There is in fact a wall in this piece. It very prominently fills the downstage space at the top of the show, but is slowly pulled upstage during the spoken word prologue, in which Sigouin (I think) recites a mantra of "This is for you" into a stand-up mic stage right. (Now that I think of it, there are shades of Pink Floyd's "Hey You" lyrics in that opening interpellative direct address, and Sigouin at the mic at the top of the show portends Khakpour's later heavy breathing solo with an old-style hand-held mic later on, all of which brings to mind the Bob Geldof character ranting into a microphone in The Wall...) The wall is subsequently transformed into a screen, onto which the piece's stunning video designs are projected.
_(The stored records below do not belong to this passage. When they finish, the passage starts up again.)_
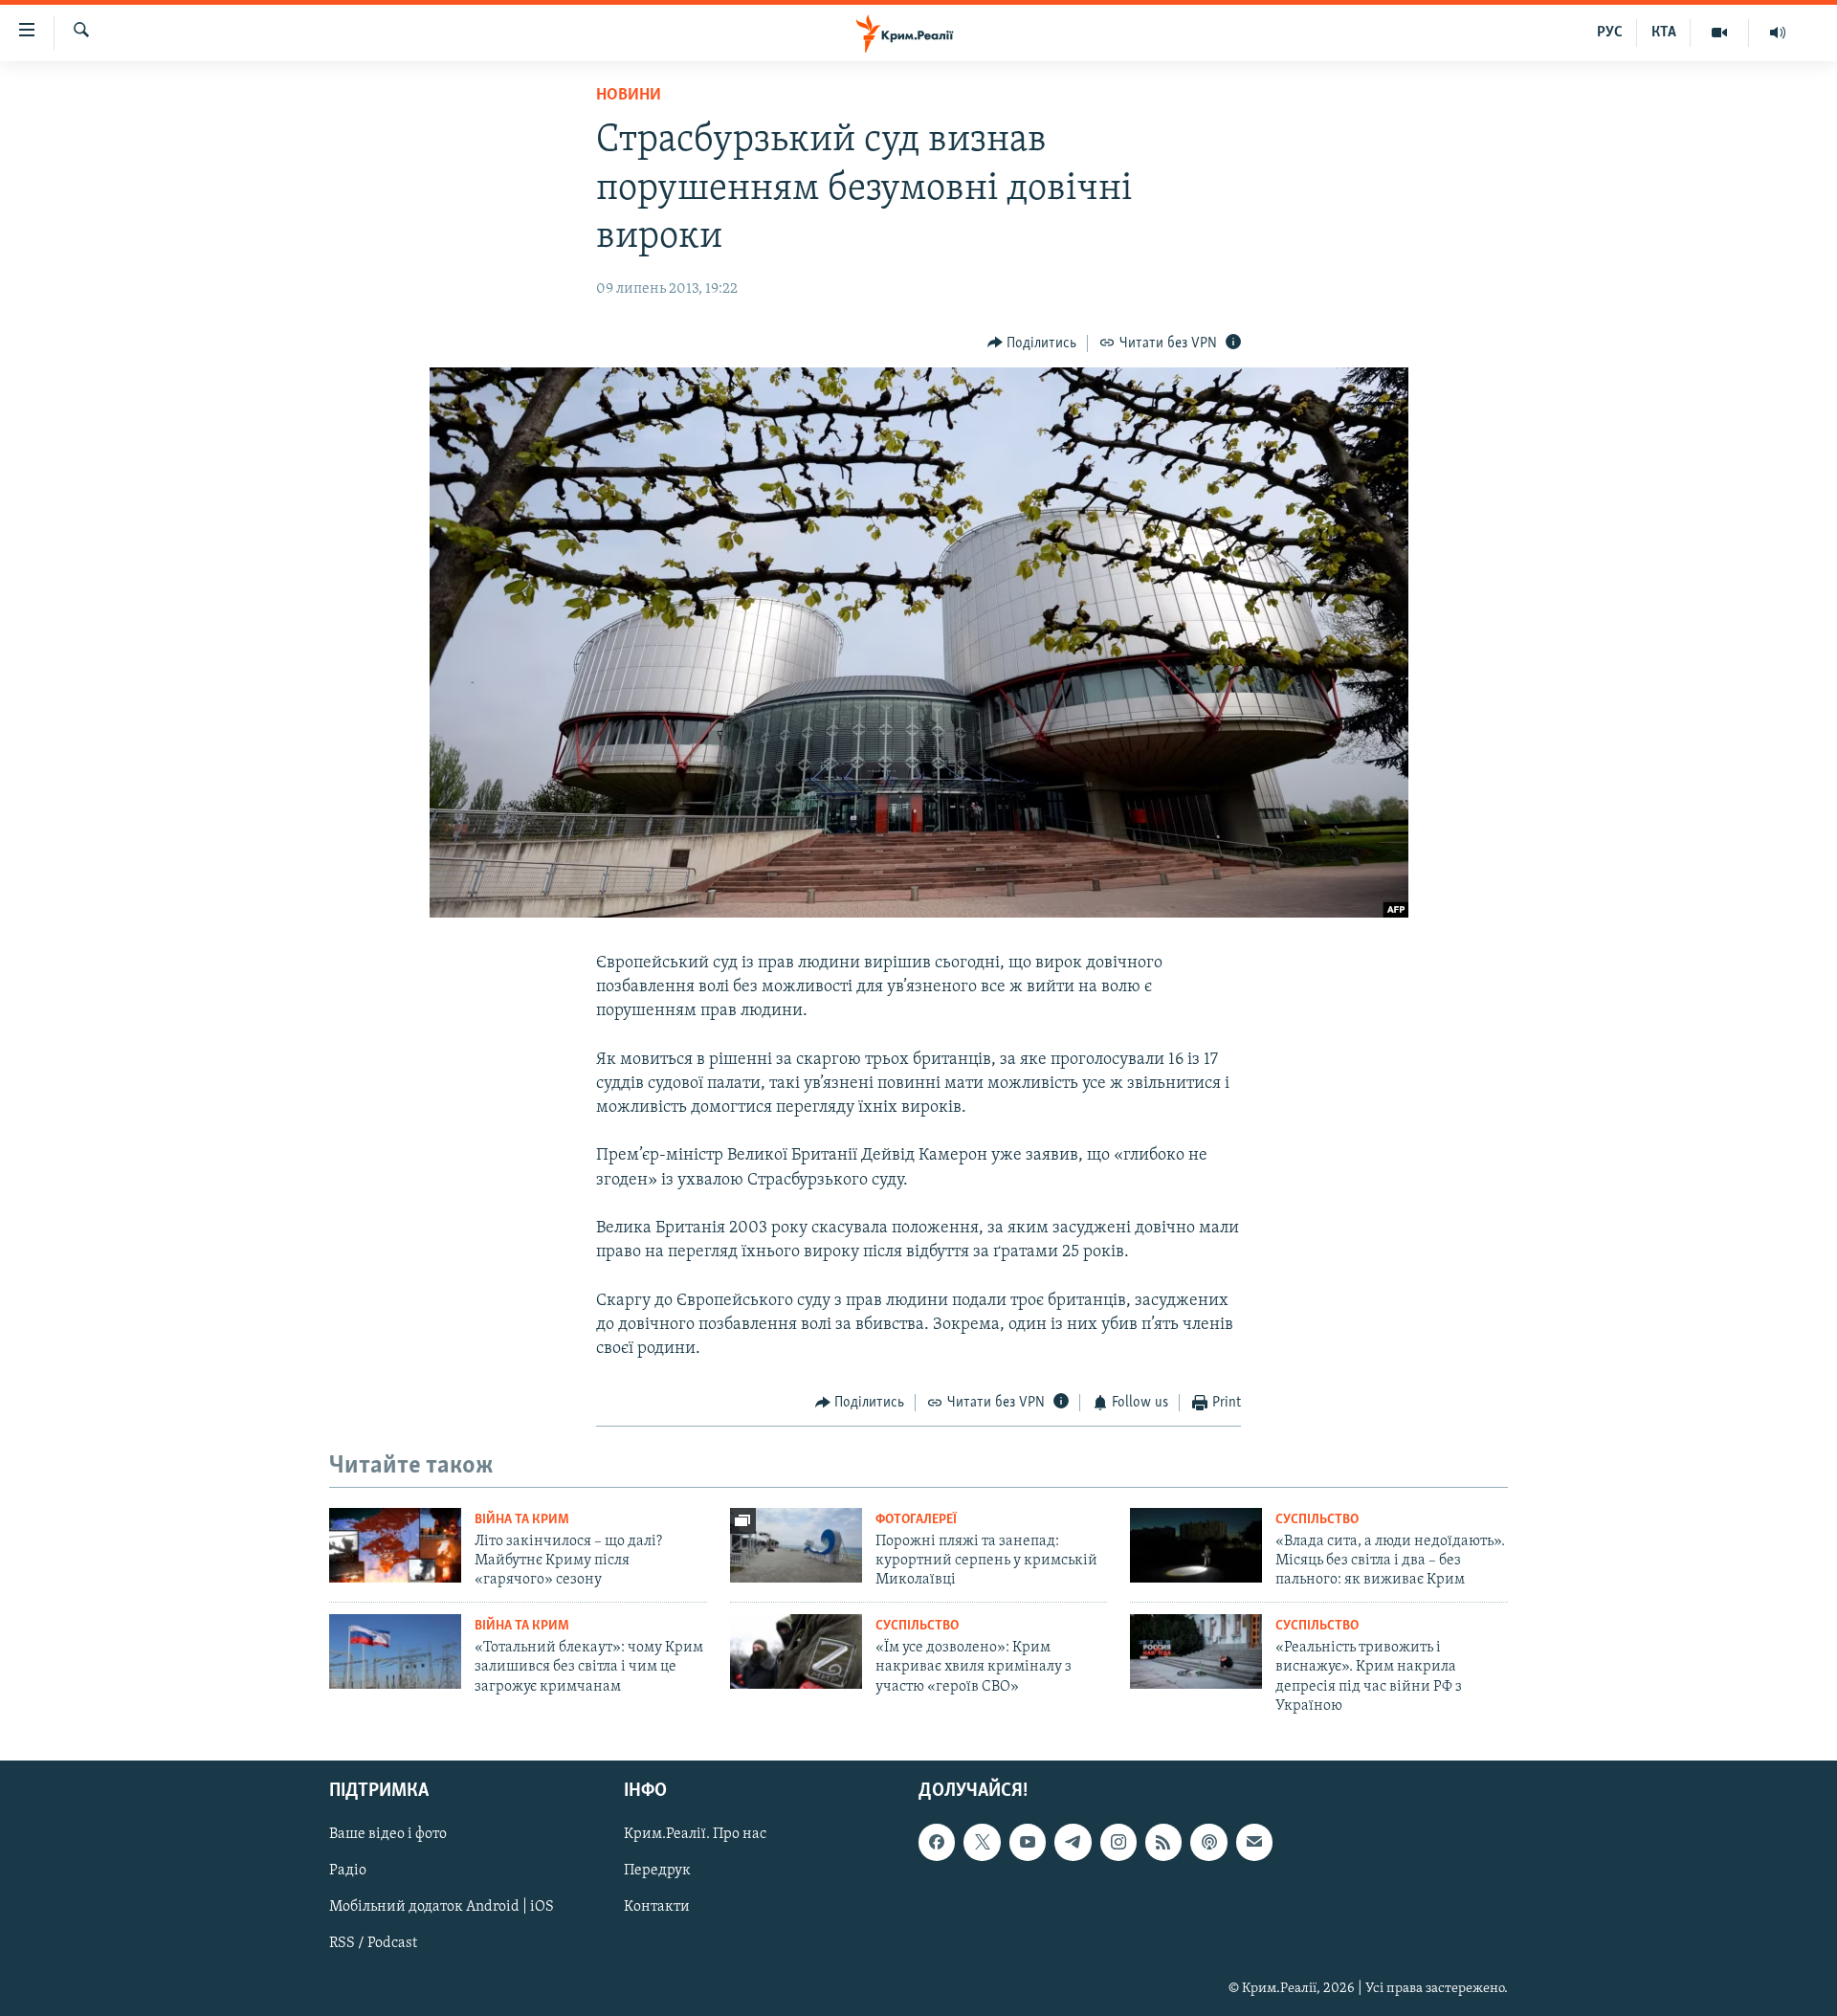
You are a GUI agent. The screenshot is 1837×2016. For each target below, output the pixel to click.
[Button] (1032, 343)
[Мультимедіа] (1720, 32)
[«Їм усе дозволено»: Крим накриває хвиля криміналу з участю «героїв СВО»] (796, 1651)
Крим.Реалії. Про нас (695, 1834)
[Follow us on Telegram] (1072, 1842)
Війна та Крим (522, 1520)
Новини (628, 95)
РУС (1610, 32)
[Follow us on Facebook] (936, 1842)
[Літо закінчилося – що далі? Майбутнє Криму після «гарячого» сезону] (395, 1545)
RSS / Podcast (373, 1943)
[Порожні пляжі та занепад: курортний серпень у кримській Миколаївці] (796, 1545)
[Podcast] (1208, 1842)
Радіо (347, 1870)
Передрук (657, 1870)
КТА (1663, 32)
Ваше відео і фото (388, 1834)
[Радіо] (1777, 32)
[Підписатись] (1254, 1842)
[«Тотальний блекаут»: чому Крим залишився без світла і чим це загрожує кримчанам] (395, 1651)
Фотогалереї (916, 1520)
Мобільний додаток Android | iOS (441, 1907)
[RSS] (1163, 1842)
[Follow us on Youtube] (1027, 1842)
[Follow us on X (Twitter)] (981, 1842)
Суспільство (1317, 1520)
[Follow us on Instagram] (1118, 1842)
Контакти (657, 1907)
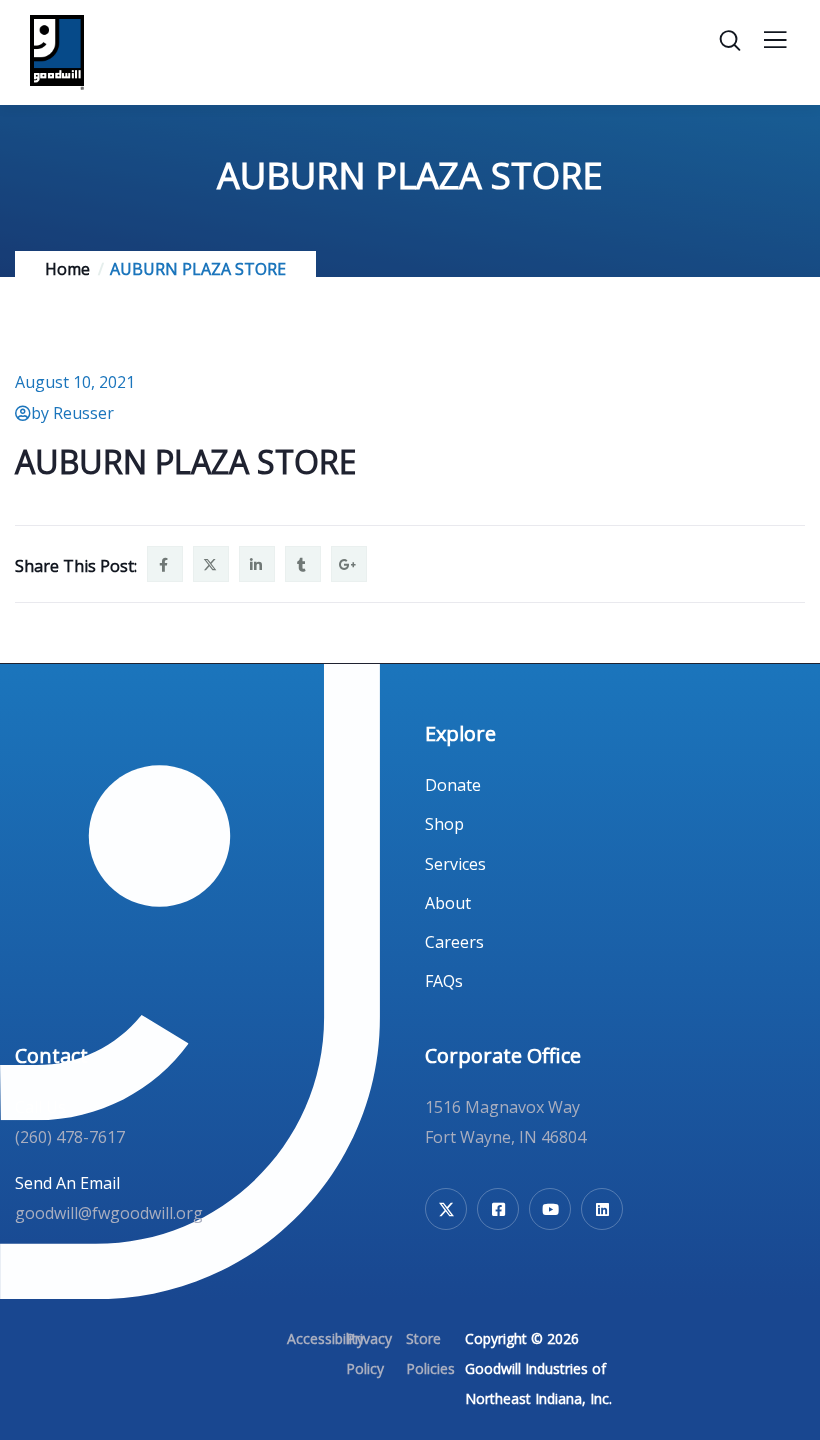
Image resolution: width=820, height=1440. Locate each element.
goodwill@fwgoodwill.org (109, 1213)
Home (67, 269)
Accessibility (325, 1338)
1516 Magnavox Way (502, 1107)
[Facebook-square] (498, 1209)
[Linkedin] (602, 1209)
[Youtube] (550, 1209)
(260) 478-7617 (70, 1137)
This includes images of the performers--and also the audience--that are captured live via a light and motion-sensitive and radio frequency transmitting mobile camera hung from the stage left lighting grid. Seeking out different dancers' bodies crouched and cowering in the wings--including in one eerie moment the figure of Hanson looking at what I took to be a representation of her character's younger self on a cell phone--the camera is the real controlling mechanism in this hyper-mediated world, suggesting in turn that in our contemporary surveillance culture we may no longer have any real autonomy over any of our movements.
For all of these instances of revelation, I was left thinking that MMP never quite gelled into the sum of its parts. There were moments of amazing physical artistry--from the collective arraying of bodies and arms into a scary talking monster (whose image later returns on screen) and an amazing shaking solo by Raymond, to high impact partnering and richly organic segues into very satisfying bits of group unison. And yet, taken together, these moments felt inchoate in terms of the larger story being told: are the black and white groups at war with each other, or two different but equally oppressed groups; is the overcoated overlord figure defeated in the end and, if so, why the playfully romantic dance with Tregarthen that concludes the piece? All of which is to say that while I was definitely aware that some sort of narrative was being constructed in the piece (something I'm all for in contemporary dance-theatre and what generally attracts me to the work of Out Innerspace), I couldn't figure out how that narrative cohered. I'm not saying that I need meaning laid out for me or some kind of closure; but I do need an organizational logic. I also crave an emotional investment, which in this case was also lacking. I was definitely awed several times last night, but I can't say that I was genuinely moved.